Calibrating Friction
for 7 players (2016)
flute, clarinet, violin, viola, cello, piano, and drum set (ensemble amplified)
10 minutes

Performed by the Aspen Contemporary Ensemble, Timothy Weiss conducting (Donald Crockett, additional rehearsal conductor).

Recorded live on August 8, 2016 at Harris Hall, Aspen, Colorado, USA. Recorded by Adam Borecki; editing, mixing, and mastering by Adam Pietrykowski.
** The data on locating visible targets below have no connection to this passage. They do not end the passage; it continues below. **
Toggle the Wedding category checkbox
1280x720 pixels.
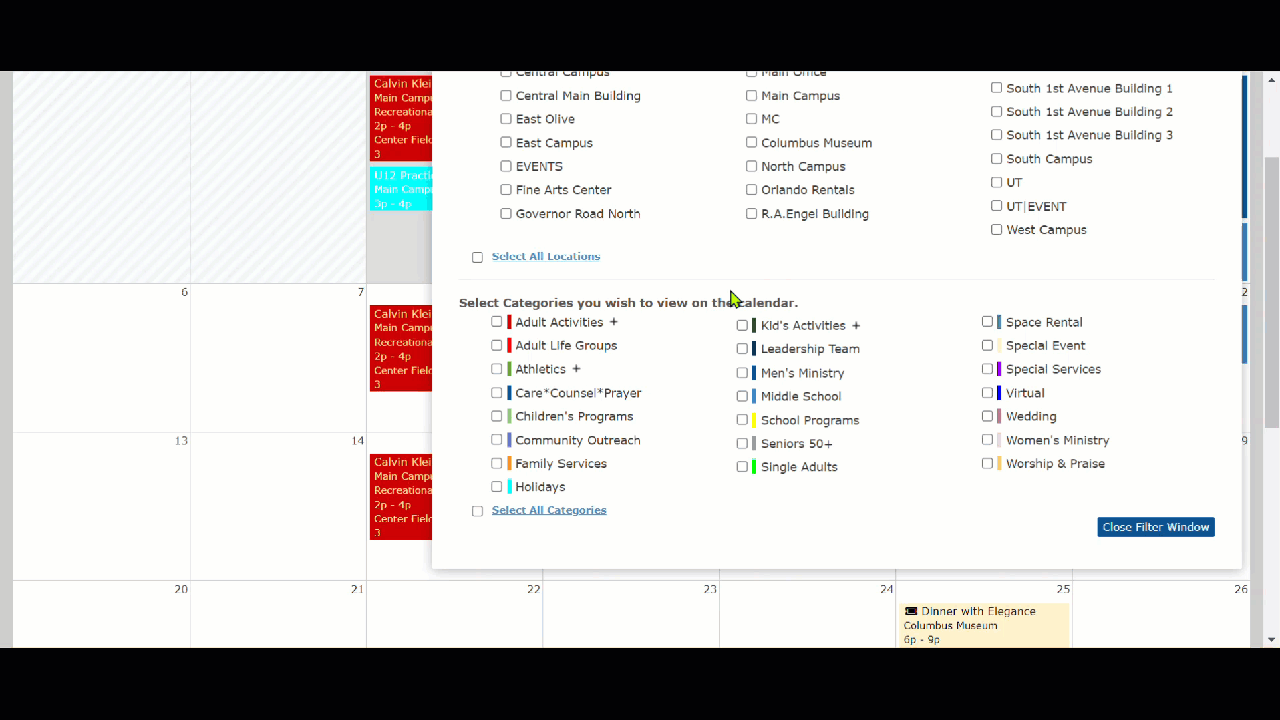tap(987, 416)
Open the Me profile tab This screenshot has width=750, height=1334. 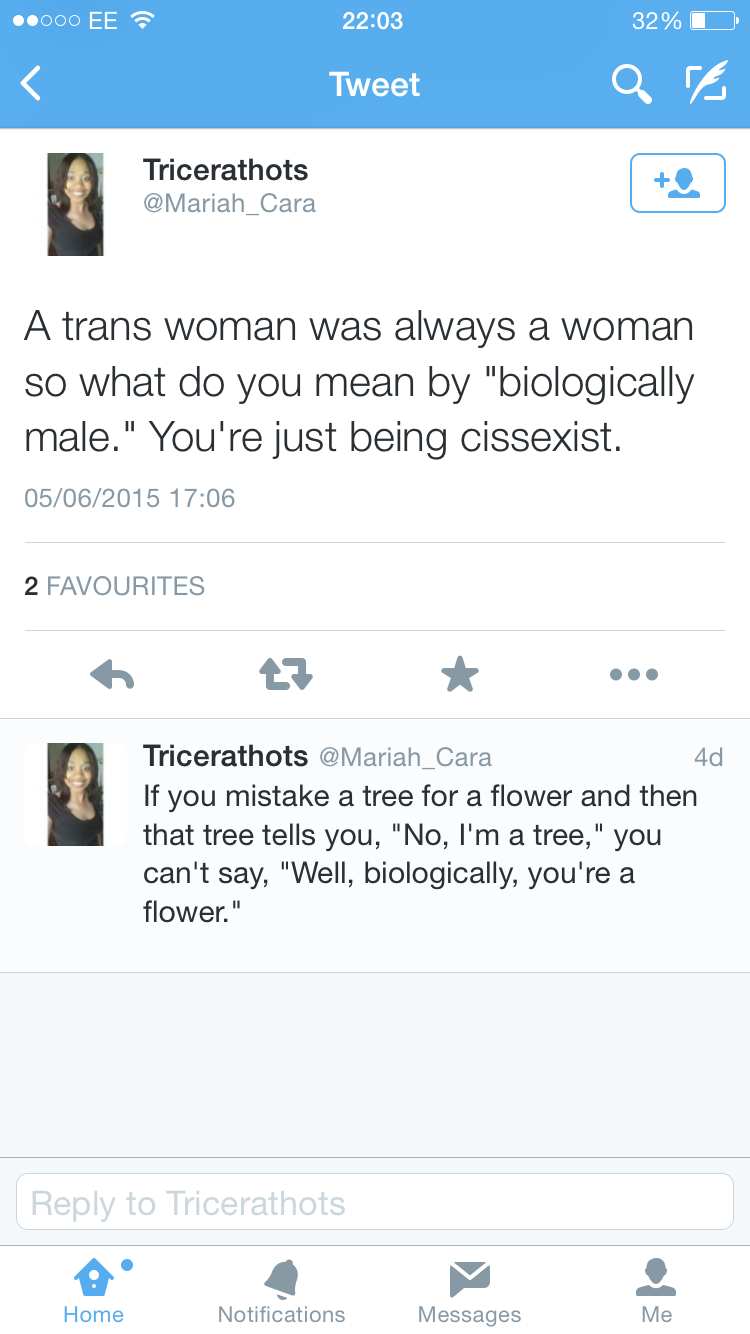click(656, 1290)
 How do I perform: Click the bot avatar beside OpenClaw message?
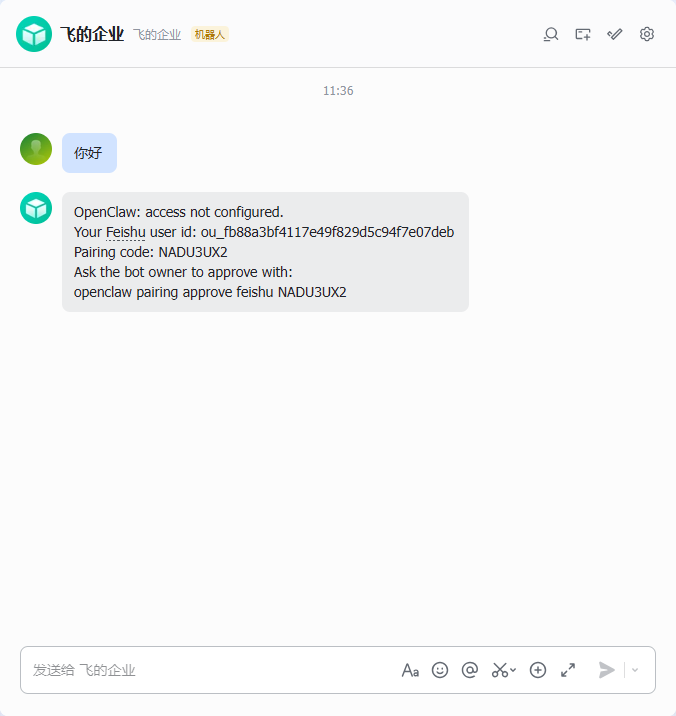(36, 208)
Score and parts available for purchase (PDF or hard copy). Send an inquiry through the Contact page.

Program notes

“Free societies...are societies in motion, and with motion comes tension, dissent, friction. Free people strike sparks, and those sparks are the best evidence of freedom's existence.”
— Salman Rushdie

Kinetic friction is the force resisting the relative motion of solid surfaces, fluid layers, and material elements sliding against each other. In liquids, fluid layers move against each other, determining the viscosity of the material. The atoms inside a solid material can experience friction as well; when a solid block of metal gets compressed, all the atoms inside the material move, creating internal friction.

This provides an interesting perspective on human social systems of all shapes and sizes – family units, communities, nations. Necessarily, as individuals interact with each other, various degrees of friction occur as their thoughts, beliefs, worldviews, and emotional states collide. At any given moment, they may agree and move together, or come into conflict, sliding and grinding against each other.

Calibrating Friction is a meditation on these complexities of human interaction. The piece takes its cues from musical styles – especially progressive metal – that highlight metrical dissonance (degrees of conflict between perceived rhythmic and metrical layers). The seven members of the ensemble are treated as individual entities whose relative motions continuously shift in and out of phase. As a result, the overall groove and flow of the music fluctuates as internal elements of the ensemble pass between degrees of agreement and conflict.